* Written request A *
Can you arrange the rows from the line with "Task: Open the Protocol LDAP v3 dropdown" up to and including the line with "(x=123, y=324)" as a numbered list, leaving out any blank lines?

* Text shown *
-.-.-
Research
My research focuses on the late and hot stages of stellar evolution. My particular interest is devoted to:- Central stars of planetary nebulae
- H-deficient stars
- Close Binaries
- Hot white dwarfs
- White dwarfs showing ultra-high excitation lines
Central stars of planetary nebulae
Planetary nebulae are the expanding, glowing shells of ionized gas ejected from stars late in their lives and are certainly amongst the most beautiful objects in our universe. Their formation is inevitably linked to the evolution of their central stars. The analyses of the central stars offers us the valuable opportunity to understand the various evolutionary path ways of sun-like stars. Since many of them are also found in close binary systems they allow us to investigate the poorly understood common envelope phase and to find possible progenitors of stellar mergers. In rare cases, central stars of planetary nebulae even allow us to witness stellar evolution in real time.
-.-.-
* Exercise input *
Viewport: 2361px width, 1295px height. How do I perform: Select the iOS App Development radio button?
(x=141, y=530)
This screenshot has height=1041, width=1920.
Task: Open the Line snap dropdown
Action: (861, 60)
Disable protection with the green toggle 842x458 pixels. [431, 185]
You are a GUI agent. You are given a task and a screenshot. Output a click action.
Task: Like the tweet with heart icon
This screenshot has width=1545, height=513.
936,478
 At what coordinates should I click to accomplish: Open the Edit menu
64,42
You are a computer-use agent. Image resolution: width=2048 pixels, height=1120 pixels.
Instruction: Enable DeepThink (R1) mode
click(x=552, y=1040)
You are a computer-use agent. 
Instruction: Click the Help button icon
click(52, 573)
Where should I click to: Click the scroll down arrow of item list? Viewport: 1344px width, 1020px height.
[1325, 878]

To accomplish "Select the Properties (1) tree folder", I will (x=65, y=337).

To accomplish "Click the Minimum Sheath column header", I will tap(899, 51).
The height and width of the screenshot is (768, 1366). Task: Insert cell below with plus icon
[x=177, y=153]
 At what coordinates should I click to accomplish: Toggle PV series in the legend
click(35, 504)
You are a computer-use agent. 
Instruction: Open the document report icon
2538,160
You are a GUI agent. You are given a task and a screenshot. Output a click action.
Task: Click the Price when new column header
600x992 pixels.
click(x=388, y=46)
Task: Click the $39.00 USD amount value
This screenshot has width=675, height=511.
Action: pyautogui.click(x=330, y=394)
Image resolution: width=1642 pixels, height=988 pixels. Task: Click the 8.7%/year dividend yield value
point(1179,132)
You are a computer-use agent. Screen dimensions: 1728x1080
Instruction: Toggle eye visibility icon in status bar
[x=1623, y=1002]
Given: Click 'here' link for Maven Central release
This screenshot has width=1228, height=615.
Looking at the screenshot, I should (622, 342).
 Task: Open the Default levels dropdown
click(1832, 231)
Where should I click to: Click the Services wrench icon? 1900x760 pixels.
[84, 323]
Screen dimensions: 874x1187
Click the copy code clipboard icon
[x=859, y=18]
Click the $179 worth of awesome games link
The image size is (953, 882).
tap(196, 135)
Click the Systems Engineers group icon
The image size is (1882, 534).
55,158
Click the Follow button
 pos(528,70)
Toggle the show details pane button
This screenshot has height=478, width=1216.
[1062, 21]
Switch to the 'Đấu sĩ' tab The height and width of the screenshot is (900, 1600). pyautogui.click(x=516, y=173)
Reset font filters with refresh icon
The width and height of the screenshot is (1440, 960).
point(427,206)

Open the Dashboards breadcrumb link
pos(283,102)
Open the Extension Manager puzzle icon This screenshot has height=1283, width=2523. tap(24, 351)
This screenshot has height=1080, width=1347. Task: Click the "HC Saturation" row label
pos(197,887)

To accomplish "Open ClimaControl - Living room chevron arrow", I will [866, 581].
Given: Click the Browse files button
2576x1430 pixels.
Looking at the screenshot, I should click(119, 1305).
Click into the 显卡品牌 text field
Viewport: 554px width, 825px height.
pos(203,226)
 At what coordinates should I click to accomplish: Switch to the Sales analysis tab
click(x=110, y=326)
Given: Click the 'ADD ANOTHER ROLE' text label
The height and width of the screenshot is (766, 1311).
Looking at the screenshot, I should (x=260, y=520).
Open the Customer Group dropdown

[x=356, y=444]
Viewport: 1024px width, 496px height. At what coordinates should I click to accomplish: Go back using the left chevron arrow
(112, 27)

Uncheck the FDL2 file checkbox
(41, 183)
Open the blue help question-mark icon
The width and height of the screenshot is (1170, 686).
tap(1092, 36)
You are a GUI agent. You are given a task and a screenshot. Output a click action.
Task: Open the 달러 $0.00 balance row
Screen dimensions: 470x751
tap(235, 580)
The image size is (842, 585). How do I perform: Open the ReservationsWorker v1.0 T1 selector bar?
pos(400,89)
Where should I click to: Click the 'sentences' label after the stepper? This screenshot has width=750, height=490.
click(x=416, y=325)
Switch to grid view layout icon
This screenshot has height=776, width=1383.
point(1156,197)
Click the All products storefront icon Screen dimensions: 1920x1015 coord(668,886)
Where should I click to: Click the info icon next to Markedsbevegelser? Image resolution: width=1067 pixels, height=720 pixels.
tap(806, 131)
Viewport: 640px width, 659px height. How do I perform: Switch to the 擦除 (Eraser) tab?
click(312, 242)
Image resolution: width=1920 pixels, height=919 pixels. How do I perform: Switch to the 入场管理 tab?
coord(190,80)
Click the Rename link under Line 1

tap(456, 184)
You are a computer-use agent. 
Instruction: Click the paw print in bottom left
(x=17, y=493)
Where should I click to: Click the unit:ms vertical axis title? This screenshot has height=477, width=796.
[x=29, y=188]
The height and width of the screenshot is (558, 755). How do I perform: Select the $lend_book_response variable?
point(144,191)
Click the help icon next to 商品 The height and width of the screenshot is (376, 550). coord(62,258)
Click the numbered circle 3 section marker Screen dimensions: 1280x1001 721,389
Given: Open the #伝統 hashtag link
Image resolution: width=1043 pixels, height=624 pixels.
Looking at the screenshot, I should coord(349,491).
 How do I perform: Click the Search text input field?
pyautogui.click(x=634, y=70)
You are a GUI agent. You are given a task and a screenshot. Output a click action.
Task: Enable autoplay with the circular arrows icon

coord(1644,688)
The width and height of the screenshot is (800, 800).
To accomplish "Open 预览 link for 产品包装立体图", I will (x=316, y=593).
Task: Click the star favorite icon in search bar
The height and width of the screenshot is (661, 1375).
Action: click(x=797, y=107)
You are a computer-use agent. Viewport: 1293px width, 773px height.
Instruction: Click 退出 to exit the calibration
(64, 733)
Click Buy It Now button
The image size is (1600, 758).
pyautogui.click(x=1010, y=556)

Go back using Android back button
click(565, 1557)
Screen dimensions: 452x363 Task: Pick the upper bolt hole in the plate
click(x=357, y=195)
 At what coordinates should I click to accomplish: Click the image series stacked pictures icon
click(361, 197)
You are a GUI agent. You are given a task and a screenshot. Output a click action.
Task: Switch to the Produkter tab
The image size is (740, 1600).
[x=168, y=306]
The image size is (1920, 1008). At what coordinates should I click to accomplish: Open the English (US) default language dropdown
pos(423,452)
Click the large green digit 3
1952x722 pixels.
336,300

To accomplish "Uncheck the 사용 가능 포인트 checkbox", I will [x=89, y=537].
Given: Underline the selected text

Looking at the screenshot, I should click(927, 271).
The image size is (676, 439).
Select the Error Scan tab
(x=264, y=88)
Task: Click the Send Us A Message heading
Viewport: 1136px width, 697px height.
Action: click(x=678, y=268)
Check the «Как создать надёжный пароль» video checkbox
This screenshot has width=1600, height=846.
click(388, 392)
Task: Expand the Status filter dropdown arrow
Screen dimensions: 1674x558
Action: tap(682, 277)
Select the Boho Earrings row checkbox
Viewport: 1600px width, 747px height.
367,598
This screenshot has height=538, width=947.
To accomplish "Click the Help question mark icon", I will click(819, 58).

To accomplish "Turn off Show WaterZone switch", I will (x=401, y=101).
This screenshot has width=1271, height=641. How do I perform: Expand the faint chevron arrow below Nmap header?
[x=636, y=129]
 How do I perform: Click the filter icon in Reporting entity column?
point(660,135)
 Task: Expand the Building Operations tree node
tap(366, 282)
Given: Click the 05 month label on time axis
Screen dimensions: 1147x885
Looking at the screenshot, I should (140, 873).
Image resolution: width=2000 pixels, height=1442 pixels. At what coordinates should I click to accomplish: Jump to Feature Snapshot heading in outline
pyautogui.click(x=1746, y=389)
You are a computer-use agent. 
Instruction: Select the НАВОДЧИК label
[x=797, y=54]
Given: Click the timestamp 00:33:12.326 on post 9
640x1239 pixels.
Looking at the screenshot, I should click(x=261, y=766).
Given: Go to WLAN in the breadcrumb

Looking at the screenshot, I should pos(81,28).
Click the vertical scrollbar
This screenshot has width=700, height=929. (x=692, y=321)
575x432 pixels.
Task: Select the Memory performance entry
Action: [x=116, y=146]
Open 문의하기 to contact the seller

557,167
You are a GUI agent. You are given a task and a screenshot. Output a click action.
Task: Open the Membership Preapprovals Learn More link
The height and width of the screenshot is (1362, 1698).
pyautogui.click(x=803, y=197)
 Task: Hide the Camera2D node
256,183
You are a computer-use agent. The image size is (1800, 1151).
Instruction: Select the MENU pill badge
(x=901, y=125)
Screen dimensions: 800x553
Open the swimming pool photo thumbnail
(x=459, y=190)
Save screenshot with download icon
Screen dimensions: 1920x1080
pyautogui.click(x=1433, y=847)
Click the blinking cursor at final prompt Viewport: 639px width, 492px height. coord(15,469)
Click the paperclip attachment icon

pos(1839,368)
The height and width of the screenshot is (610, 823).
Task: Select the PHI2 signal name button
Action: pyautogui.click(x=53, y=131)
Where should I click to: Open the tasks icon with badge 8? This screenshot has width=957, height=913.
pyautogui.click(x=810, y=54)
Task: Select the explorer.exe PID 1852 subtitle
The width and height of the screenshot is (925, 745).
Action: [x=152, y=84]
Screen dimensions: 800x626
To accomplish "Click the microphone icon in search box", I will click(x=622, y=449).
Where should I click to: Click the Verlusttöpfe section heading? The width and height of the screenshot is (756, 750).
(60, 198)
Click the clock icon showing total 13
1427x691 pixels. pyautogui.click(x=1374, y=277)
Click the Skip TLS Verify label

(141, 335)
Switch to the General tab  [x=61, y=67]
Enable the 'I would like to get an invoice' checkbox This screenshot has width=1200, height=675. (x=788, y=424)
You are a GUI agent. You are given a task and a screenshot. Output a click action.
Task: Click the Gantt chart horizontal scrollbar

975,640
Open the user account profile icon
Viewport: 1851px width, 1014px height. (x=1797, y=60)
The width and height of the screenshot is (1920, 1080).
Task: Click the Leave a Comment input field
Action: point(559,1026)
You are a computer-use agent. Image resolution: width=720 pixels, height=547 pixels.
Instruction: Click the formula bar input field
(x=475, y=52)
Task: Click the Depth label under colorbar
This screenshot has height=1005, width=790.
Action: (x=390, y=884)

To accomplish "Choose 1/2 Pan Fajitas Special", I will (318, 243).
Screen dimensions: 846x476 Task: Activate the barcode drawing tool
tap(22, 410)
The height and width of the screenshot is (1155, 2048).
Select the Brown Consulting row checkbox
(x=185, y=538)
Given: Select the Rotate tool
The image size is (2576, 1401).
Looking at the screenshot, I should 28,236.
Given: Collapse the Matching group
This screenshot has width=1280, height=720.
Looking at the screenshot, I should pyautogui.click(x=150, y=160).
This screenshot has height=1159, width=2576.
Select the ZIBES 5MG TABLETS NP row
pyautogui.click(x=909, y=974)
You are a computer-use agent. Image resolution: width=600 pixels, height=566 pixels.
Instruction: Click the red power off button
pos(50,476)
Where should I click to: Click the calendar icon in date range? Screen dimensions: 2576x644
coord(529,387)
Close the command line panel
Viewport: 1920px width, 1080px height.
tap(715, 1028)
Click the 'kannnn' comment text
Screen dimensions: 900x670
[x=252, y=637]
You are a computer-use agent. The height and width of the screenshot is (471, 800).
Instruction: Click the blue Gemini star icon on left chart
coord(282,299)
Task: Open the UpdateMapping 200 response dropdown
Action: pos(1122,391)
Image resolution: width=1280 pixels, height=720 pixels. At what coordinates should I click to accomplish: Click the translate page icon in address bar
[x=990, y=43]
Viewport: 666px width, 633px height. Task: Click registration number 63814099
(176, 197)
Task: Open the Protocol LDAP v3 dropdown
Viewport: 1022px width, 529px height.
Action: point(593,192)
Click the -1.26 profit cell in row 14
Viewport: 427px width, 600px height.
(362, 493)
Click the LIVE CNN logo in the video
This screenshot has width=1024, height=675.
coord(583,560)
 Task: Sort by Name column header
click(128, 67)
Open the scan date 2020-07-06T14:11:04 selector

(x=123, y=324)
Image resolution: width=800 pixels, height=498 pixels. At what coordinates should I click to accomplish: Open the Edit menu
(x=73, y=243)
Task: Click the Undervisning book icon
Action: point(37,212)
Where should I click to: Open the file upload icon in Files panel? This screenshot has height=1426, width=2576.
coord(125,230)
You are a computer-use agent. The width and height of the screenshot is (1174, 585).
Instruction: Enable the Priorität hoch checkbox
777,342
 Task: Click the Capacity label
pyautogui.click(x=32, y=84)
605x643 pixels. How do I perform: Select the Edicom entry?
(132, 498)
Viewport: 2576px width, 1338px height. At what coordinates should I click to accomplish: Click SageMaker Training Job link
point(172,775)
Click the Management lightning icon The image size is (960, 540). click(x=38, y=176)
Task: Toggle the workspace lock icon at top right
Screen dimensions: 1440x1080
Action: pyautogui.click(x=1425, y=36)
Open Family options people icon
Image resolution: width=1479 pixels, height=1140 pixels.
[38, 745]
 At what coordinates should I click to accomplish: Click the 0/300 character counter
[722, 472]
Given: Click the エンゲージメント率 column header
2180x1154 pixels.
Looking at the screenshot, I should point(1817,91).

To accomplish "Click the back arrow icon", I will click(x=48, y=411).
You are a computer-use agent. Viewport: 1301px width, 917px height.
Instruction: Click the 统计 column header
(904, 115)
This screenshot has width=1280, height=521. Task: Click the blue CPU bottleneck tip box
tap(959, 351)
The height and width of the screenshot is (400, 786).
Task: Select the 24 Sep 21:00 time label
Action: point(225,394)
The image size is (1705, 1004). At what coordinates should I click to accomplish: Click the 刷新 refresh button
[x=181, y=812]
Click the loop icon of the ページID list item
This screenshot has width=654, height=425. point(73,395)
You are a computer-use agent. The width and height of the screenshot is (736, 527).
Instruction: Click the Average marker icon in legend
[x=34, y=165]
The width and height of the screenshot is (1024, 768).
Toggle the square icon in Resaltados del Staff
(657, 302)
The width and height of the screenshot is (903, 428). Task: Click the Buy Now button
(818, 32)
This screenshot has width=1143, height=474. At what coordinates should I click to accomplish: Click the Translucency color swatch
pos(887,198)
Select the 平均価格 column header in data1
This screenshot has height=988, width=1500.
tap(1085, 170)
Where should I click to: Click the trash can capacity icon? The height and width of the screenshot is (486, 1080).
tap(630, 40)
-.-.-
* Written request B *
How would you summarize the research text in two sentences?

* Complete output A *
1. Task: Open the Protocol LDAP v3 dropdown
2. Viewport: 1022px width, 529px height.
3. Action: point(593,192)
4. Click the -1.26 profit cell in row 14
5. Viewport: 427px width, 600px height.
6. (362, 493)
7. Click the LIVE CNN logo in the video
8. This screenshot has width=1024, height=675.
9. coord(583,560)
10.  Task: Sort by Name column header
11. click(128, 67)
12. Open the scan date 2020-07-06T14:11:04 selector
13. (x=123, y=324)

* Complete output B *
The research focuses on the late and hot stages of stellar evolution, with particular interest in central stars of planetary nebulae, H-deficient stars, close binaries, hot white dwarfs, and white dwarfs showing ultra-high excitation lines. Planetary nebulae are expanding, glowing shells of ionized gas ejected from stars late in their lives, and analyzing their central stars helps reveal the evolutionary pathways of sun-like stars, the poorly understood common envelope phase, and possible progenitors of stellar mergers.